**Exercise**
Return exactly the lines of the records below, starting at the line that contains "Where should I" and ending at the line that contains "451x276 pixels. How", with both of those lines kept.
★ ★ ★
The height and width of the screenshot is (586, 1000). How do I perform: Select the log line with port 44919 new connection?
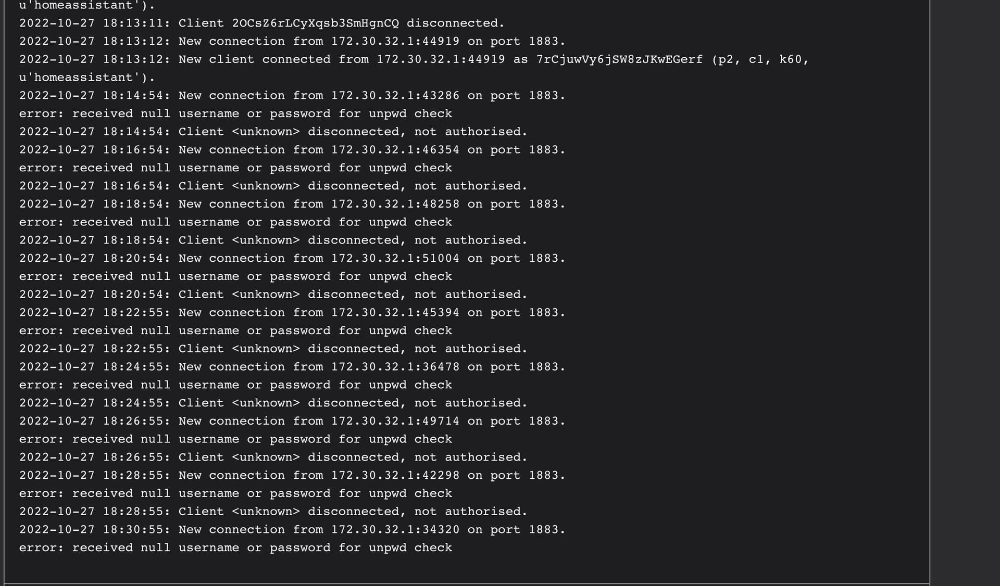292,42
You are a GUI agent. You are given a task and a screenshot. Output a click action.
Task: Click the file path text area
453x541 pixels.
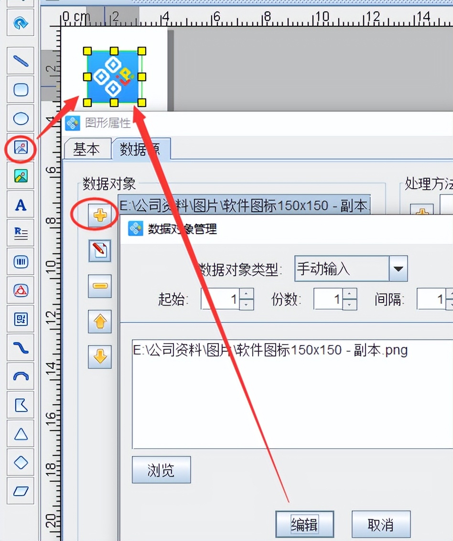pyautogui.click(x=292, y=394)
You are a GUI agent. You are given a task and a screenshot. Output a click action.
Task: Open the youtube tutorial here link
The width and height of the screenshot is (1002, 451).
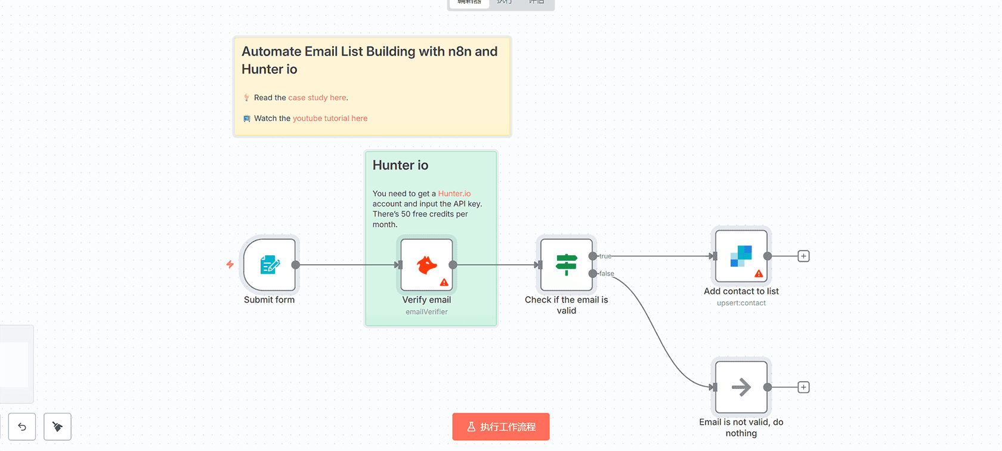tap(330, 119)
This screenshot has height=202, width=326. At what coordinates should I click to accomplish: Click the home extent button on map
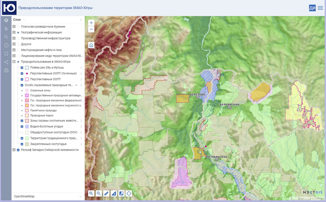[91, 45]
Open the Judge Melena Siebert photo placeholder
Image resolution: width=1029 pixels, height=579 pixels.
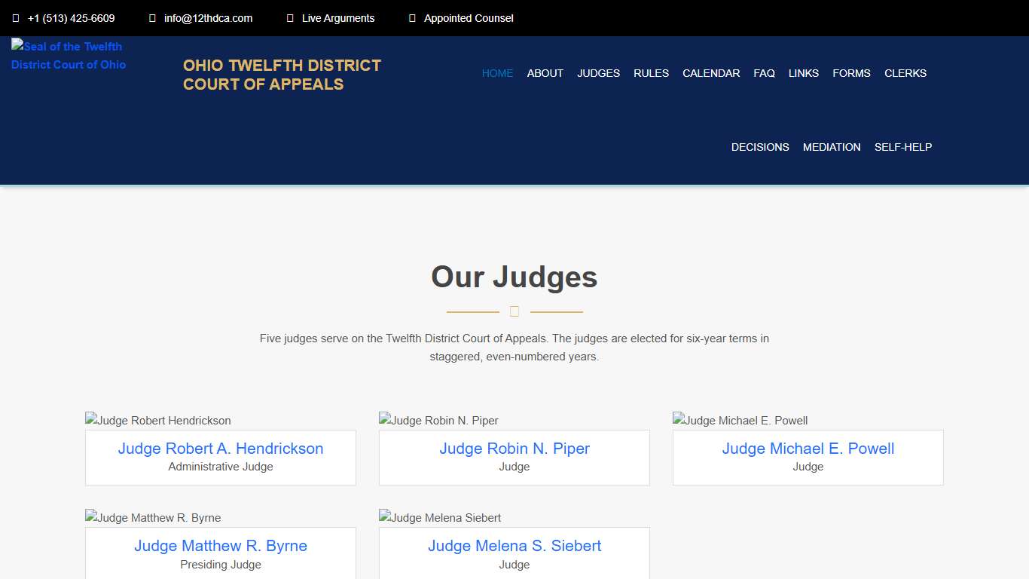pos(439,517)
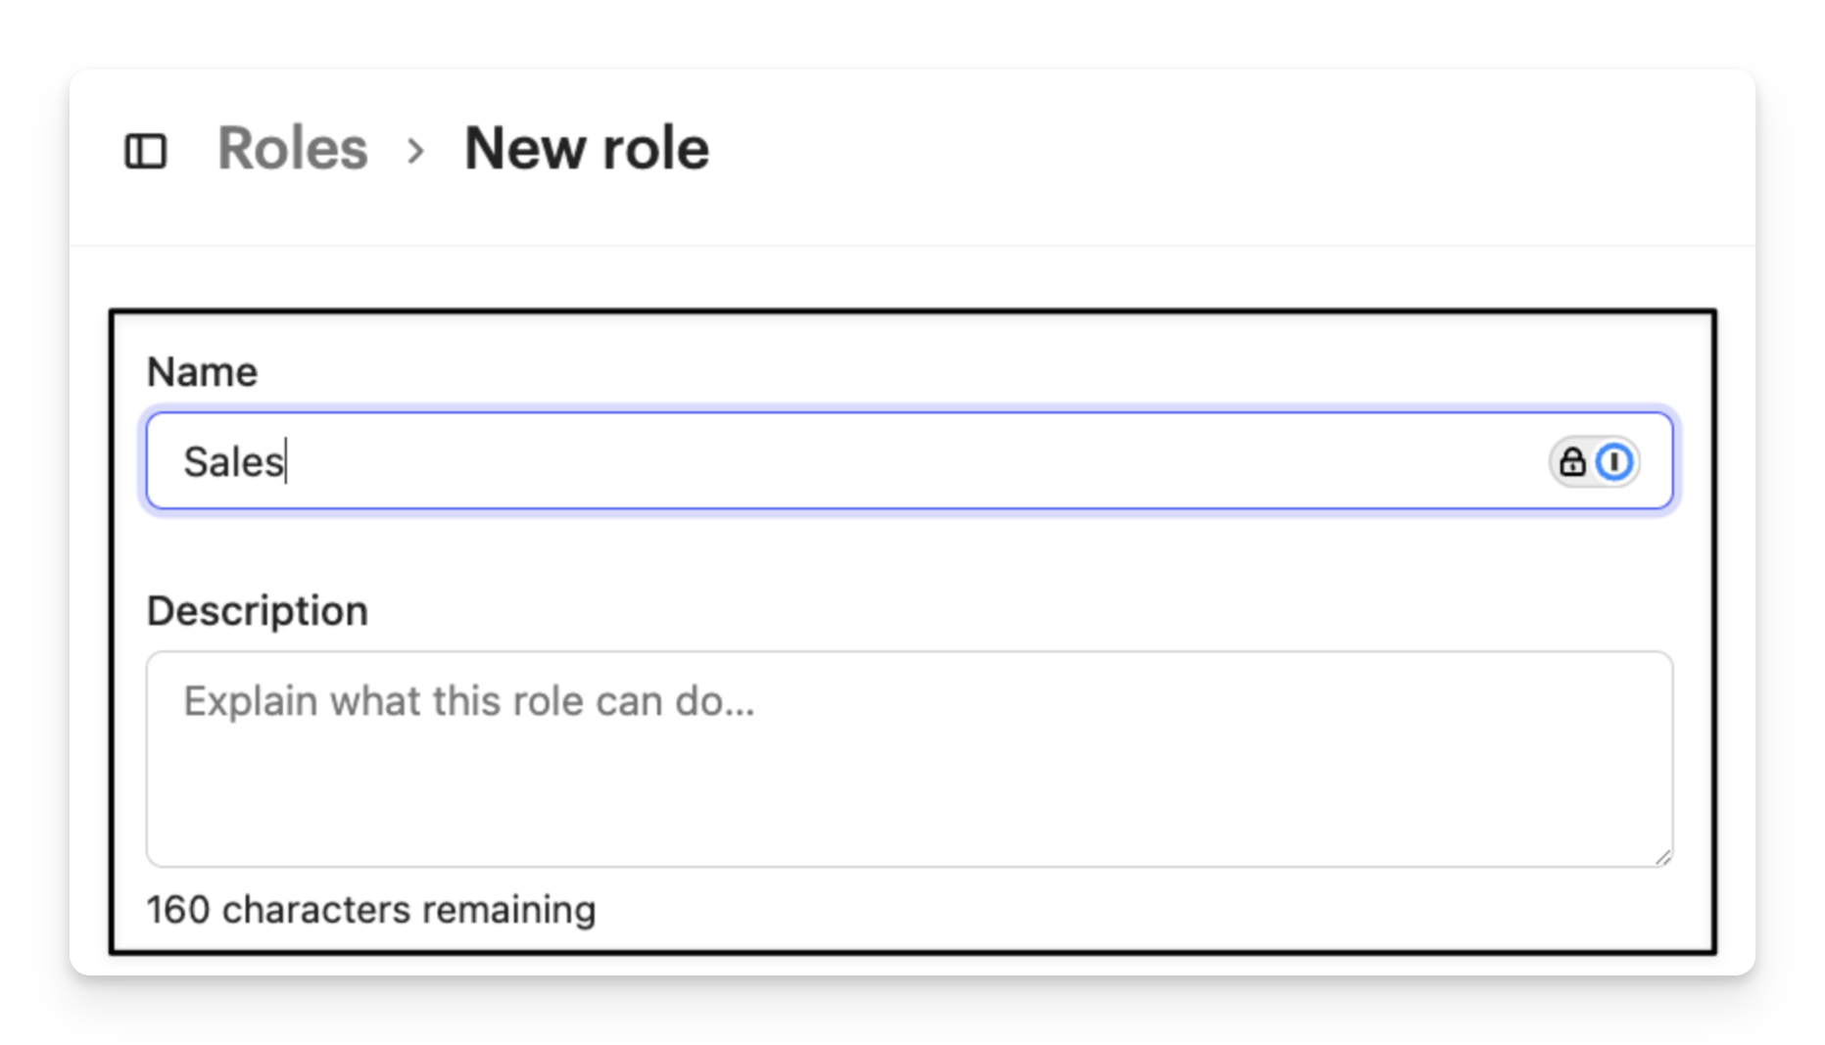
★ ★ ★
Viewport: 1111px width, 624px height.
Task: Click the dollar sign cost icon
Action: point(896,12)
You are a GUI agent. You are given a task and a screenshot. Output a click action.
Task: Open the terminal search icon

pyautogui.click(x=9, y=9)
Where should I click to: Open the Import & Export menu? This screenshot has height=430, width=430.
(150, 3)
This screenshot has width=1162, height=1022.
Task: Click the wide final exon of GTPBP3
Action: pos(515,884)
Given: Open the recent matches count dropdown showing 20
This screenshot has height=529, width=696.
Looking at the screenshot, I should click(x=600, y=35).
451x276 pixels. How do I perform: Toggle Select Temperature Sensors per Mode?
★ ★ ★
**Answer to this exercise**
Where should I click to: Open the Import & Export menu? This screenshot has height=430, width=430.
(150, 3)
This screenshot has width=1162, height=1022.
Task: Click the wide final exon of GTPBP3
Action: pos(515,884)
Given: Open the recent matches count dropdown showing 20
This screenshot has height=529, width=696.
Looking at the screenshot, I should click(x=600, y=35).
451x276 pixels. How do I perform: Toggle Select Temperature Sensors per Mode?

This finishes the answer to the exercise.